Bokeh is a powerful data visualization library in Python that helps to create interactive and unique visualizations for the web. Bokeh supports various rendering techniques and provides a wplex range of built-inal tos for ating-sek stted 3h. guide you through the process of creating a plot with multiple glyphs using Bokeh. This plot combines different glyphs to display multiple data series in a single plot that provides a more efficient way to shipstand the reliffations v.
什麼是字形(Glyphs),它們的主要優點是什麼?使用字形的一些關鍵優勢包括−
− 字形可以設計得非常易讀,使讀者能夠更快速、準確地理解文本。
− 字形可以用來為文字添加視覺趣味和吸引力,使其更具視覺吸引力和互動性。
− 字形可以設計成大小、形狀和風格一致,確保文字易於閱讀和視覺上連貫。
− Glyphs can be scaled and modified easily, making it possible to use them in a wide range of contexts and applications.
− 字形可以用來表示各種語言和書寫系統的字元和符號,使其在國際化和本地化方面非常有用。
Statistical Significance of these
Therefore, while glyphs themselves are not subject to statistical significance tests, they may be used in the context of experiments or studies that are subject to statistical analysis to determine or studany observed.
Prerequisites
Before we dive into the task few things should is expected to be installed onto your system −
pip install pandas, bokeh
#It is expected that the user will have access to any standalone IDE such as VS-Code, PyCharm, Atom or Sublime text.
#Even online Python compilers can also be used such as Kaggle.com, Google Cloud platform or any other will do.

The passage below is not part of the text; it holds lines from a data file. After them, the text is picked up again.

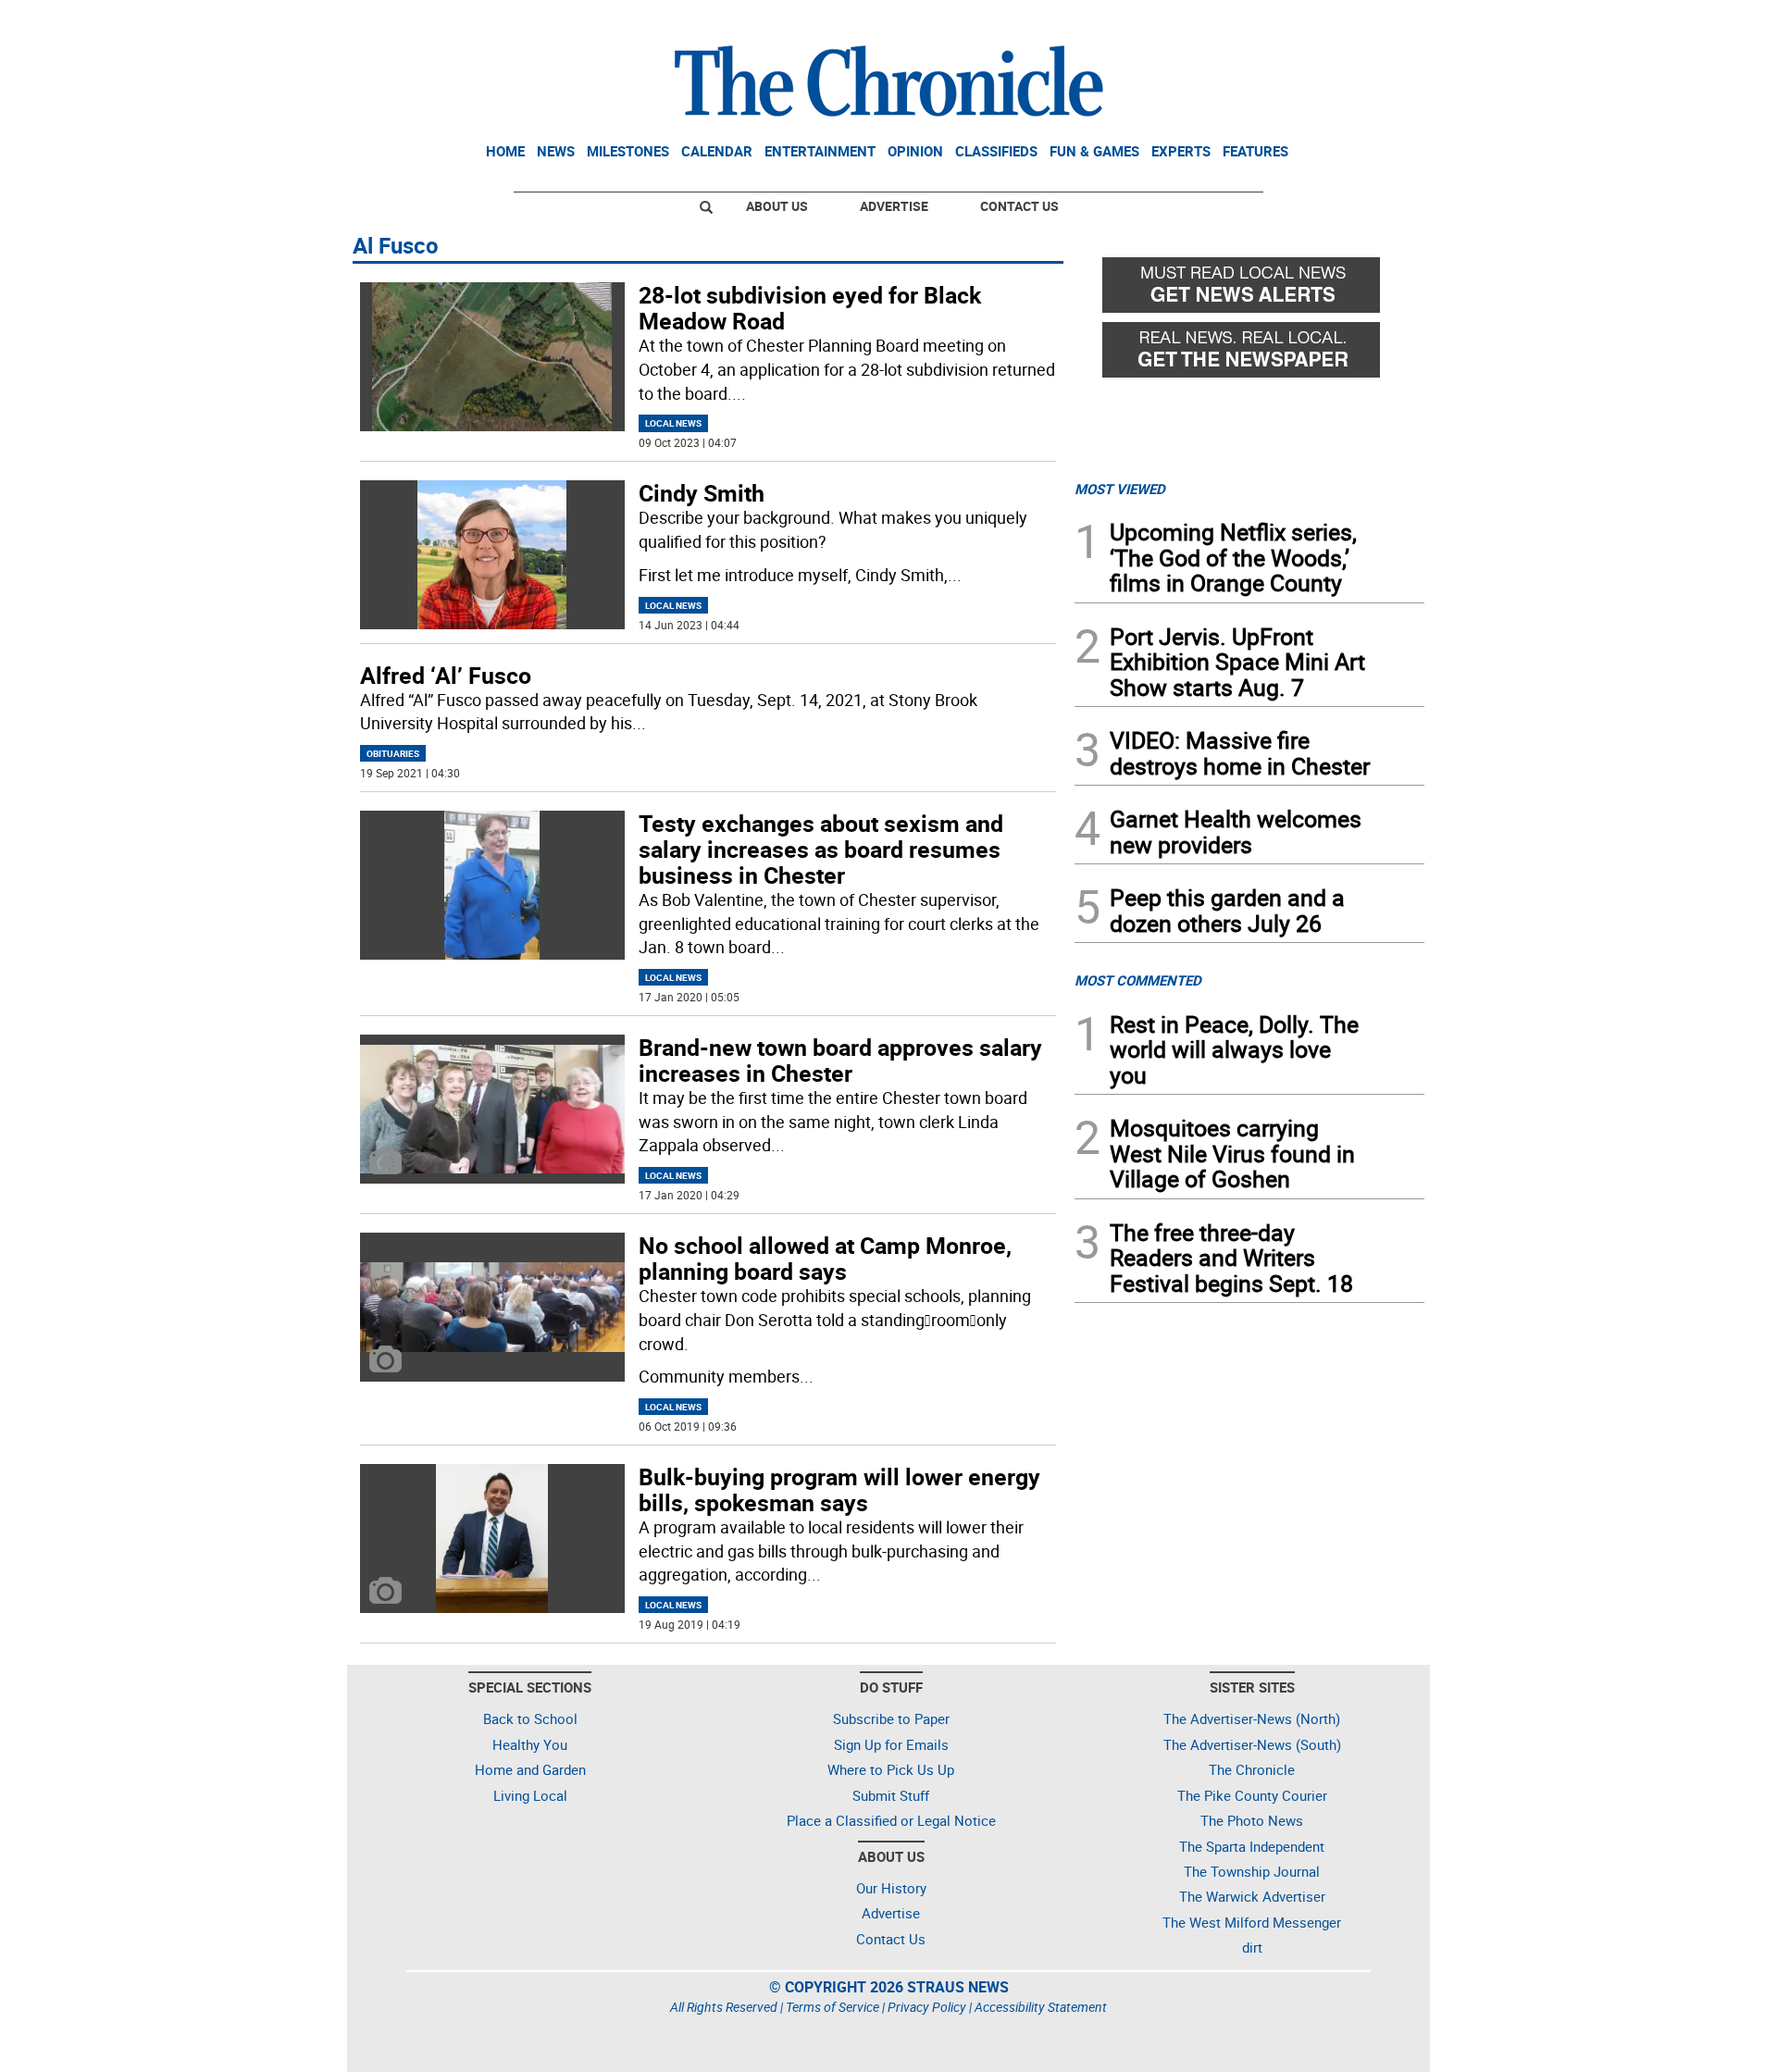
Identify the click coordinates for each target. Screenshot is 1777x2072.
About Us (777, 206)
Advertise (894, 206)
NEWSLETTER (1275, 21)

#Updated version of Python. At the time of writing the article I have used 3.10.9 version.
使用Jupyter notebook的知識。
了解和應用虛擬環境將會有益,但不是必要的。
同時,預期該人員對統計學和數學有很好的理解。
建立基本圖表
from bokeh.plotting import figure, output_file, show output_file("line.html") p = figure(title="Line Plot", x_axis_label="X", y_axis_label="Y") x = [1, 2, 3, 4, 5] y = [6, 7, 2, 4, 5] p.line(x, y, line_width=2) show(p)
#
from bokeh.plotting import figure, output_file, show from bokeh.models import ColumnDataSource output_file("multi_line.html") p = figure(title="Multiple Glyphs", x_axis_label="X", y_axis_label="Y") x1 = [1, 2, 3, 4, 5] y1 = [6, 7, 2, 4, 5] x2 = [1, 2, 3, 4, 5] y2 = [2, 4, 6, 8, 10] source = ColumnDataSource(data=dict(x1=x1, y1=y1, x2=x2, y2=y2)) p.multi_line(xs=[source.data["x1"], source.data["x2"]], ys=[source.data["y1"], source.data["y2"]], line_color=["red", "blue"], line_width=[2, 2]) show(p)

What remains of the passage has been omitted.